In the case of Bacigalupi’s the Fluted Girl, a story about a fluted girl was described. In the story, the author described how the fluted girl’s friends outgrew her. Some of the fluted girl’s friends already grew taller, developed breast, and matured physically. In the story the author wrote “Miriam had grown, her breasts burgeoning, her hips widening, her rosy face smiling, and laughing at her fortune. When they both came to Belari, the fluted girl and Miriam had been the same height” . The fluted girl on the other hand, remained as she was, underdeveloped, she neither grew taller nor developed the kind of breast that her other female friends had, which goes against the expectations of the people around her . In the case of Vapnyar’s Puffed Rice and Meatballs on the other hand, one of the themes that the author talked about other than sexuality was beauty. “Katya lives in a new world, Brooklyn, amongst strangers, when one asks about her past, she talks of Communist rationing, a child’s desires for meatballs and understanding of the differences between boys and girls. She erects those stories to disguise the truth—that friction of material envy and the volatility of burgeoning sexuality” . At some point, the author also talked about conformity. In most cases, beauty is directly related to conformity because people often desire beauty so that they can conform to whatever society, or at least the people in the society, tells them what and how a beautiful individual should look like.

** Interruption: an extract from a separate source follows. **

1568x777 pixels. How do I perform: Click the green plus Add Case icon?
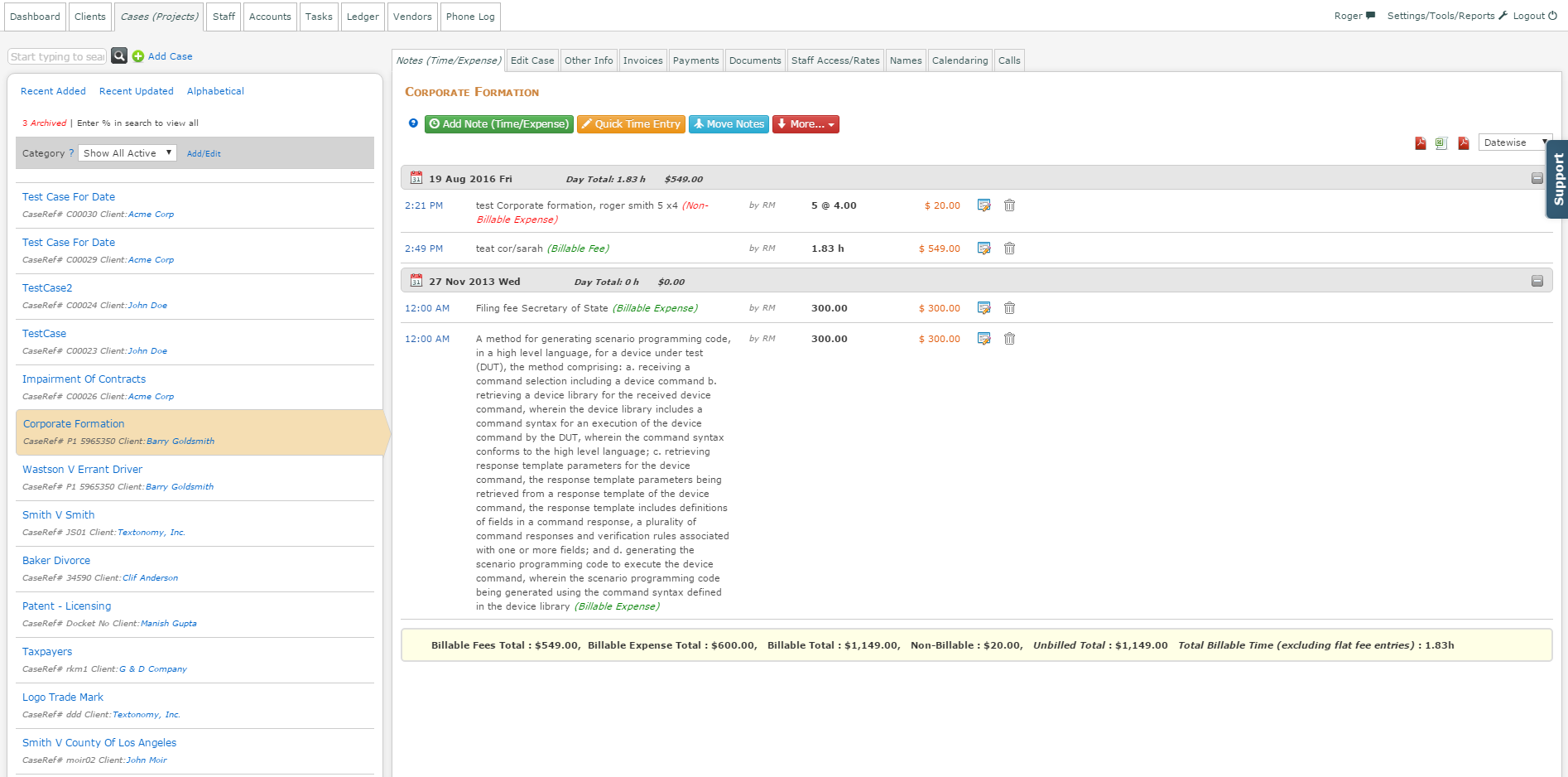[x=138, y=56]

The story of Puffed Rice and Meatballs was about Katya, the protagonist in the story, and the story of her first sexual encounter during her childhood, which she refused to share with her new American boyfriend . In the story, it can be ascertained that Katya was longing for beauty and for the idea of people recognizing her beauty, as evidenced by her love of beautiful and foreign clothes that would nicely complement her growing breasts. After an incident at a convenience store wherein the storeowner used her as a battering ram, Katya became frustrated and unsatisfied, discarding all her clothes, crying, feeling all alone, and thinking that she was no longer beautiful.

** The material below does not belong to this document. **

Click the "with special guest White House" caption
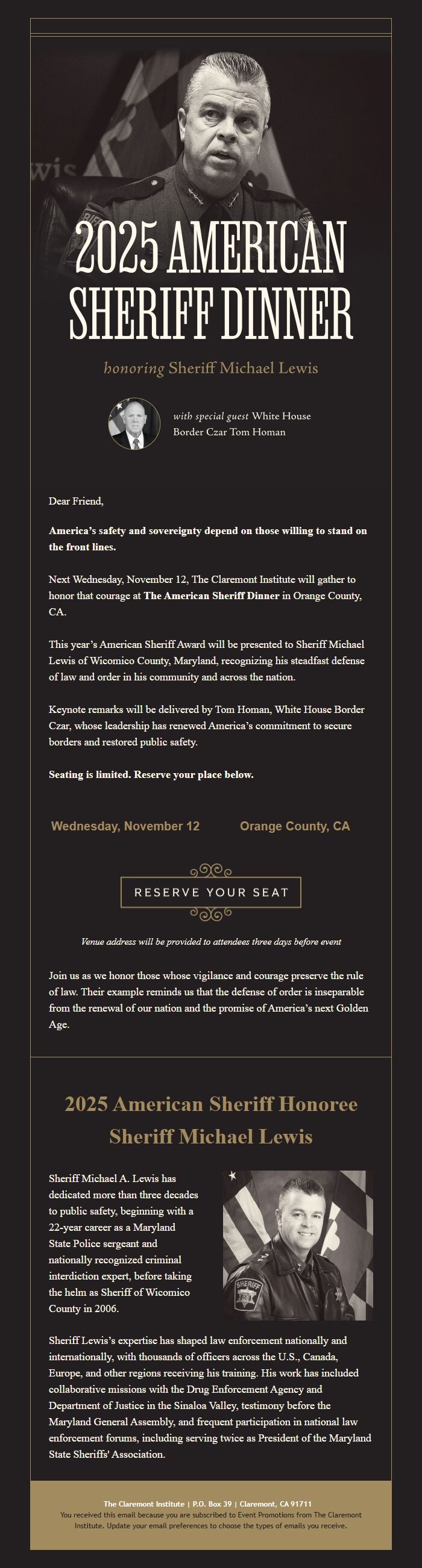The width and height of the screenshot is (422, 1568). 242,416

These two stories can actually serve as perfect evidences of how people want to please society or the people in it so bad. For the protagonists of these two stories and also in the case of most people, they think that the best way to get the attention and approval of society is to be beautiful or at least to have a look that conforms to the conventional notion of beauty. In these two stories, it has been shown that relying on beauty and the perks of conformity to get the illusion that people are attracted to and like you, would almost always lead to frustration. Katya, for example, was blinded by the idea of being beautiful and being wanted and loved by people because of her beauty. In the end, she got disappointed, frustrated, lonely, and alone.
Works Cited
Atwood, Margaret. "Lusus Naturae: The Norton Introduction to Literature." Norton and Company (2014): 224.
Bacigalupi, Paolo. "Pump Six and Other Stories: The Fluted Girl." Night Shade Books 1st Edition (2008): 248.
Vapnyar, Lara. "Puffed Rice and Meatballs." The Norton Introduction to Literature (2010): 70-76.